Triste jornal que não percebe quem são os inimigos principais e embarca nesta mentirola, quando sabe perfeitamente que hoje, pelas mesmas razões que dantes era o PCP, o Bloco é o inimigo principal dos partidos ditos de Governo, já que lhes pode retirar, juntamente com o PCP, a confortável maioria com que têm governado. Devia ter algum pudor e abster-se de comentários deste jaez.

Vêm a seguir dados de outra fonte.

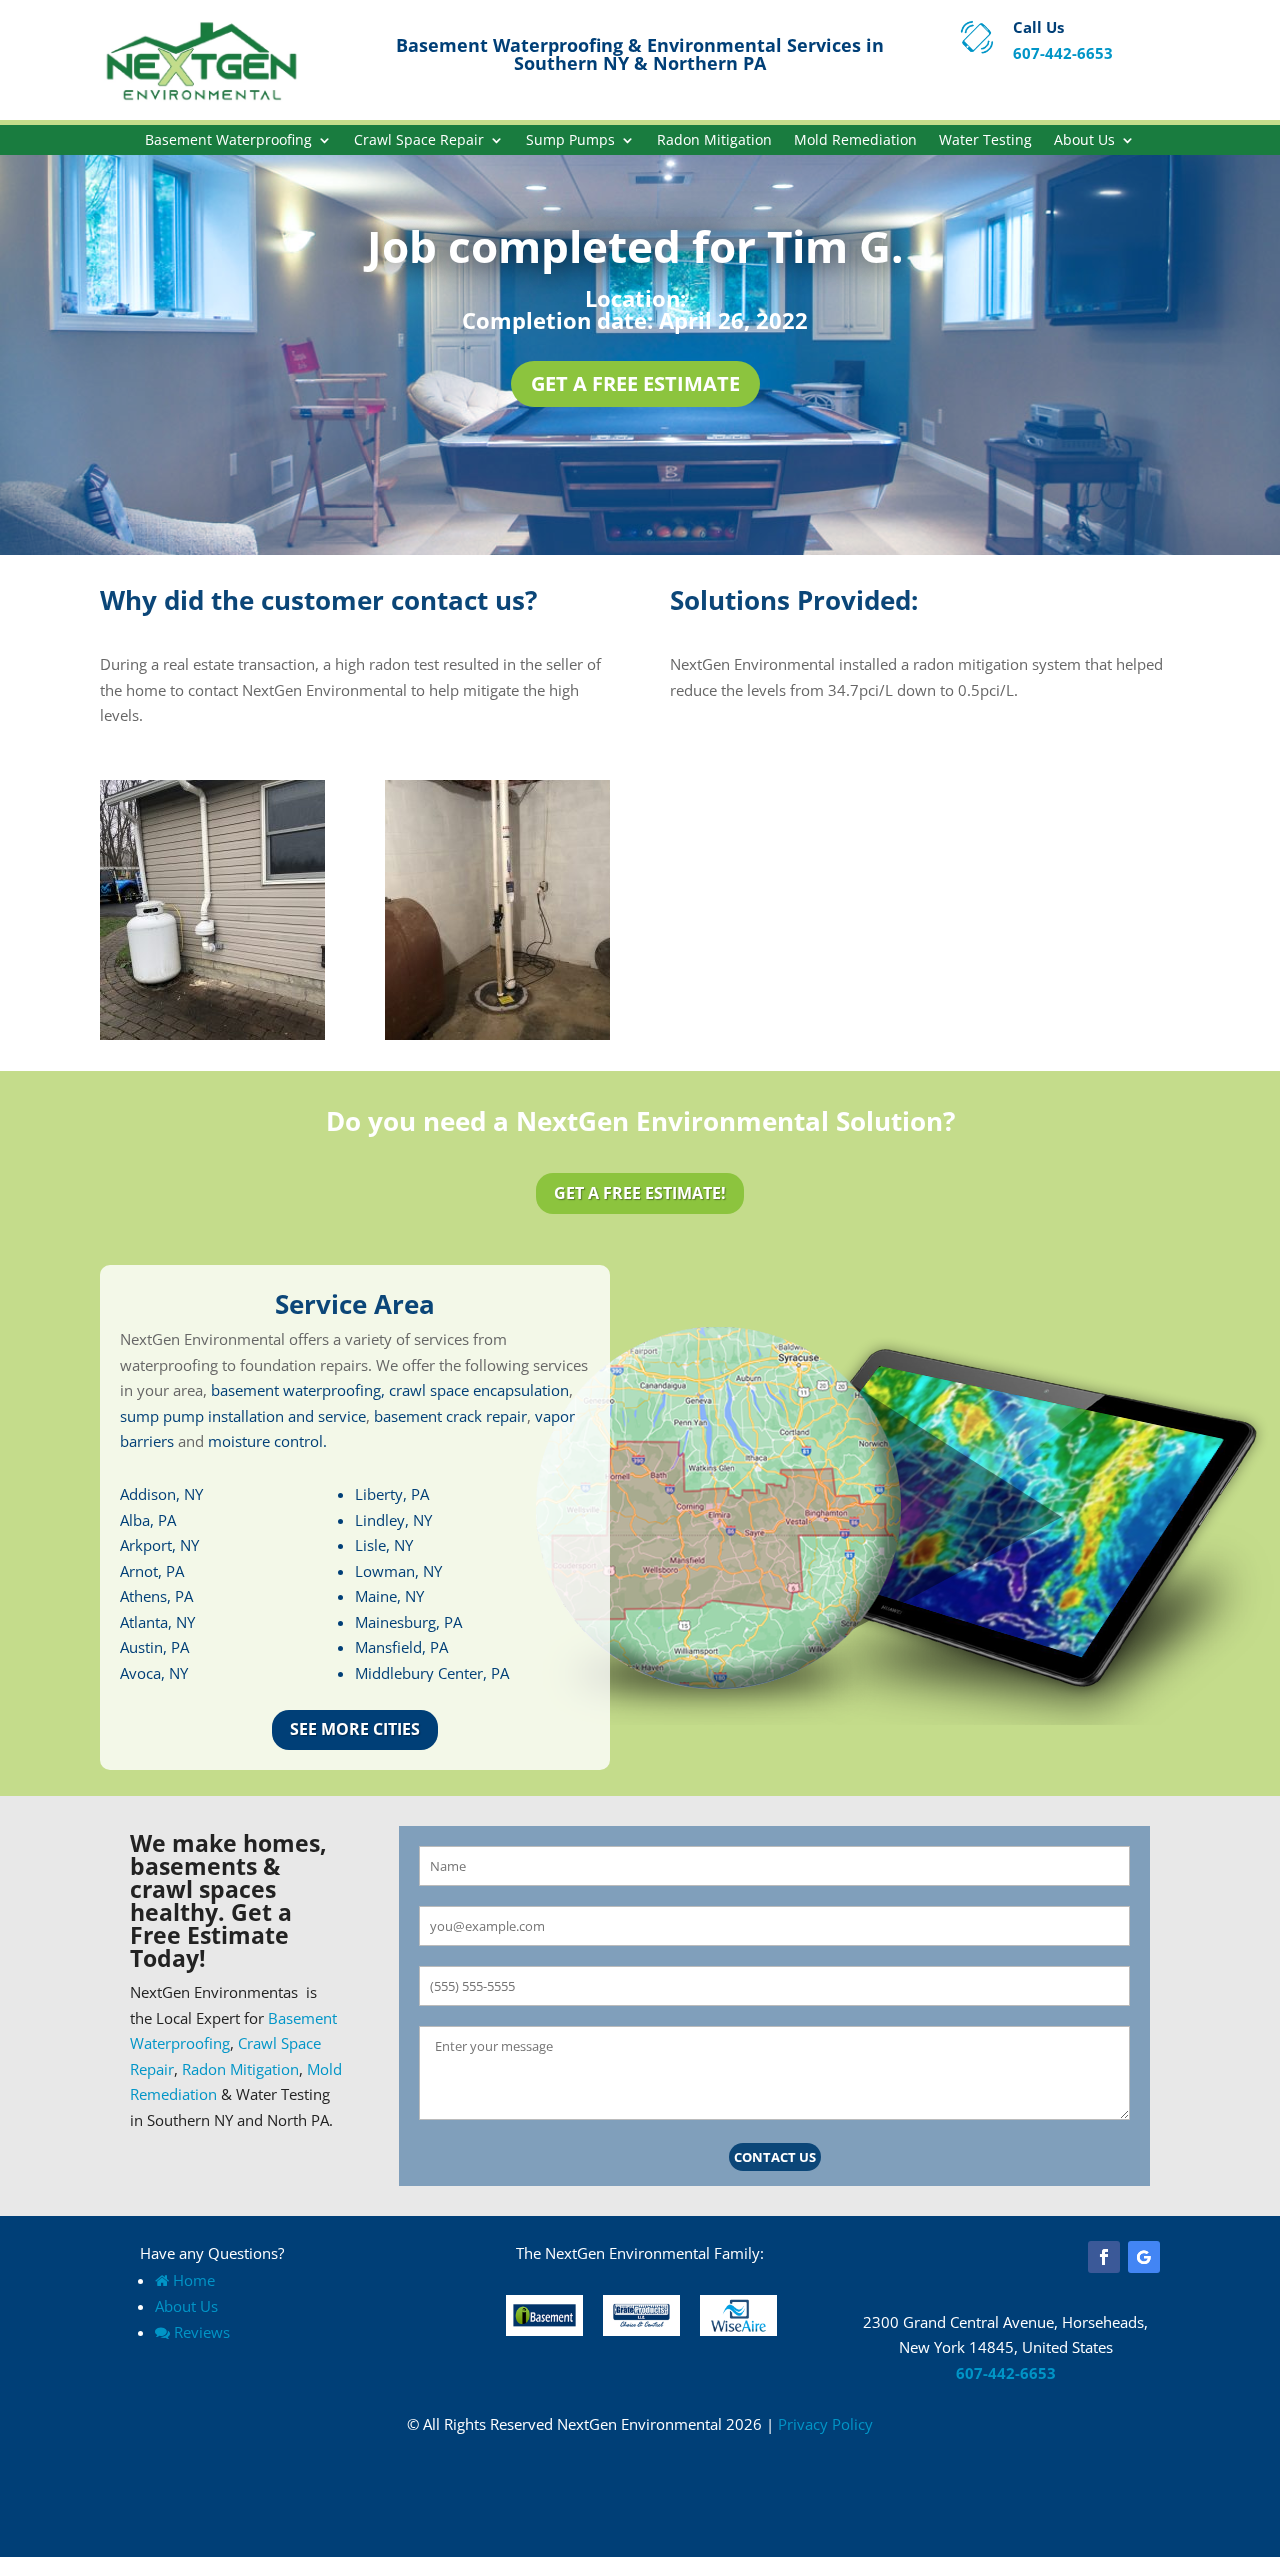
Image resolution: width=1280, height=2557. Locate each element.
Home (194, 2280)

Zangam-se as comadres, sabem-se as verdades


Escrevi um post sobre o problema das escutas e a luta do Presidente da República contra o PS/Governo, ou vice-versa, para influenciar o resultado destas eleições. Utilizei deliberadamente um tom duro e que deixava pouca margem entre as desonestidades de uns e as falsidades de outros.
Ontem ao ouvir a Quadratura do Círculo, da SIC Notícias, achei que o que tinha escrito era uma conversa de anjos, comparada com o que aqueles senhores disseram no programa.
Lobo Xavier mais informado, por ser da administração do Público, foi dizendo coisas espantosas, que, penso eu, sejam todas verdadeiras. Assim, o e-mail enviado para a Madeira existia e tinha aquele conteúdo. Bem pôde o José Manuel Fernandes andar a dizer que era falso ou outros a garantirem que era truncado, ficámos agora a saber que nada disso era verdade.
Segundo, houve uma “toupeira” – expressão do Lobo Xavier – dentro da redacção do Público, que passou cá para fora o e-mail de um colega e foi entregá-lo a alguém (?), que o levou a uma agência de comunicação, que segundo Pacheco Pereira trabalha para o PS. Pelo contrário, António Costa (AC) defendia que se devia prestar uma homenagem ao jornalista desconhecido que tinha conseguido restituir a dignidade a um jornal, que já tinha sido de referência. Isto foi dito, não estou a inventar.
Pacheco Pereira garantia que a agência de comunicação tentou colocar o e-mail em várias redacções de jornais, tendo o Expresso recusado a sua publicação.
Estas foram as revelações mais importantes, que permitiam a Pacheco Pereira (PP) deduzir que o PS tinha montado esta tramóia para atacar o PSD. António Costa, com ar de santo, a expressão não é minha, é do PP, garantia que os socialistas nada tinham feito, o PSD é que cavalgou a onda, o que é verdade, alimentando durante um dia a versão do Director do Público, quando afirmou que tinha sido escutado pelos serviços secretos. Mas mais, dizia sem se rir, que nem lhe passava pela cabeça que Cavaco Silva estivesse a par do assunto ou fosse responsável pelo conteúdo do e-mail. O que permitiu a Pacheco Pereira dizer que se AC estivesse ligado a um detector de mentiras, o ponteiro estaria em alta.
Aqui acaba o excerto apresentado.